Les députés ont ajouté en séance, en réécrivant un amendement LR, la présence «obligatoire» dans les classes du drapeau tricolore, du drapeau européen, ainsi que des paroles du refrain de l'hymne national, la gauche s'insurgeant d'un vote hâtif sur cette mesure.
Les députés n'ont pas abordé l'examen de la mesure phare du projet prévue à l'article 2: l’instruction obligatoire dès 3 ans. Vantée comme «emblématique» par le ministre, cette mesure dénoncée par le RN comme un «gadget électoraliste», fait crier LR «à l'injustice», les collectivités devant à l'avenir financer les maternelles privées sous contrat. La gauche y voit un «cadeau» au privé. Le gouvernement, qui promet de compenser le surcoût pour les communes, évoque 100 millions d'euros.

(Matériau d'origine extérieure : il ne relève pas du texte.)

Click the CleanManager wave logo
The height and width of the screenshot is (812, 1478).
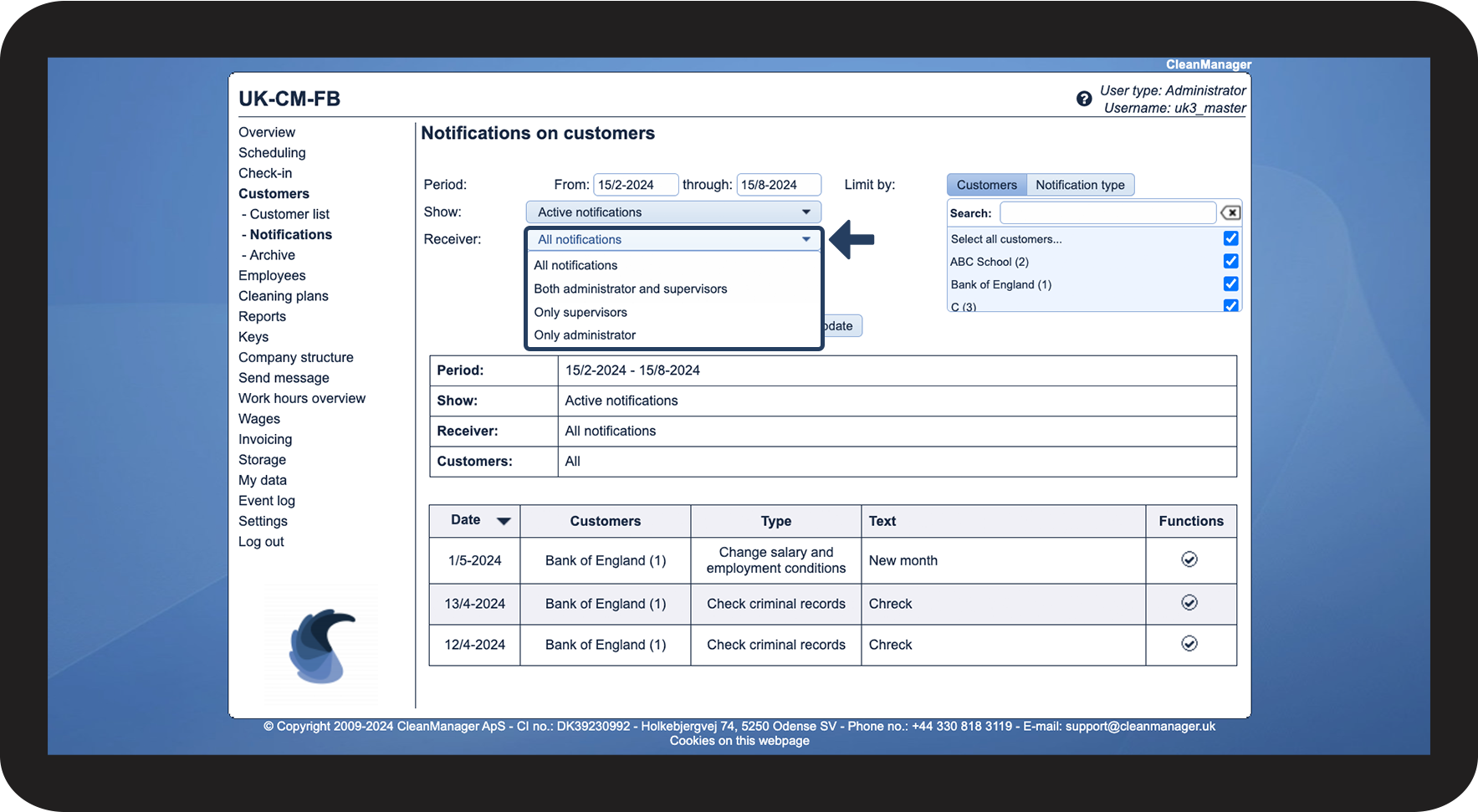tap(322, 645)
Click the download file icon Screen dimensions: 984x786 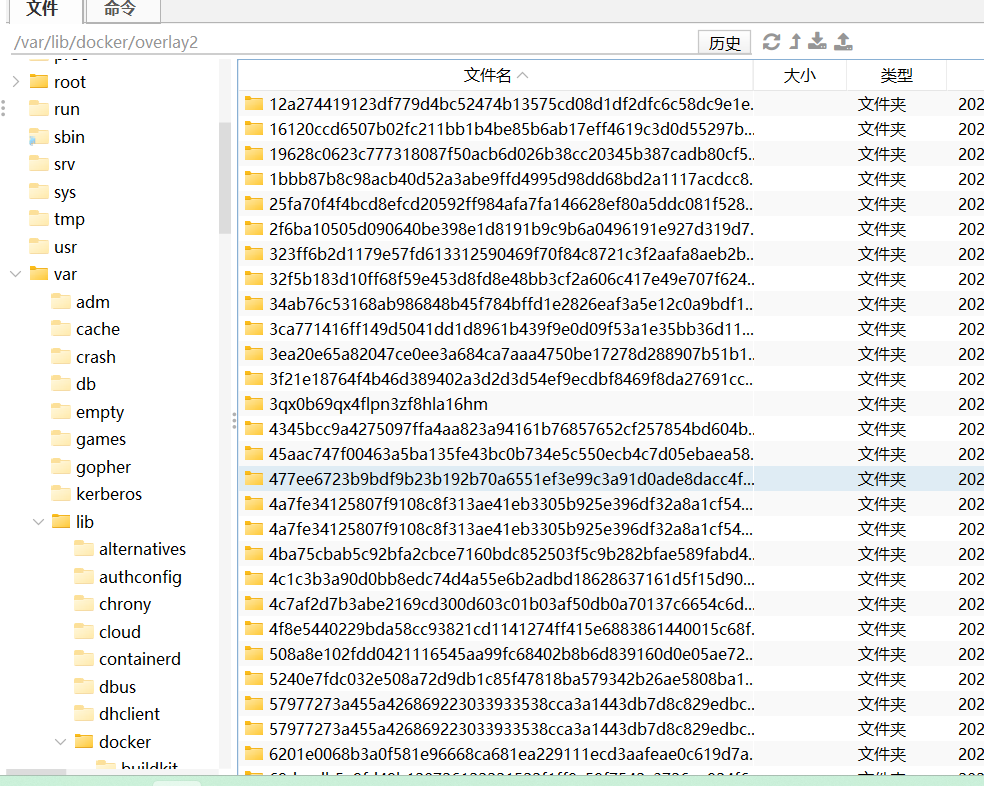click(818, 42)
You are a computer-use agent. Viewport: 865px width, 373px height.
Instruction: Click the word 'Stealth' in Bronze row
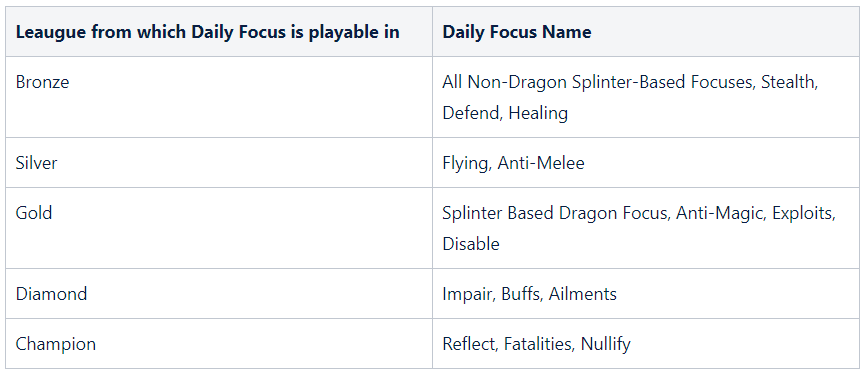(787, 82)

La possibilité de confier aux assistants d'éducation (ex-«pions») des «missions d'enseignement» promet aussi de faire débat. «Mesure sociale» qui permettra «d'accompagner financièrement de futurs professeurs», selon le ministre, elle est décriée par la gauche comme une façon d'«ubériser le métier d'enseignant».
Autre point litigieux encore à débattre: la création du Conseil d'évaluation de l'école (CEE). Si le ministre récuse toute «évaluation punitive», mais plutôt une «évaluation-levier», PCF, PS ou LR dénoncent la mise en place d'une structure «à sa botte».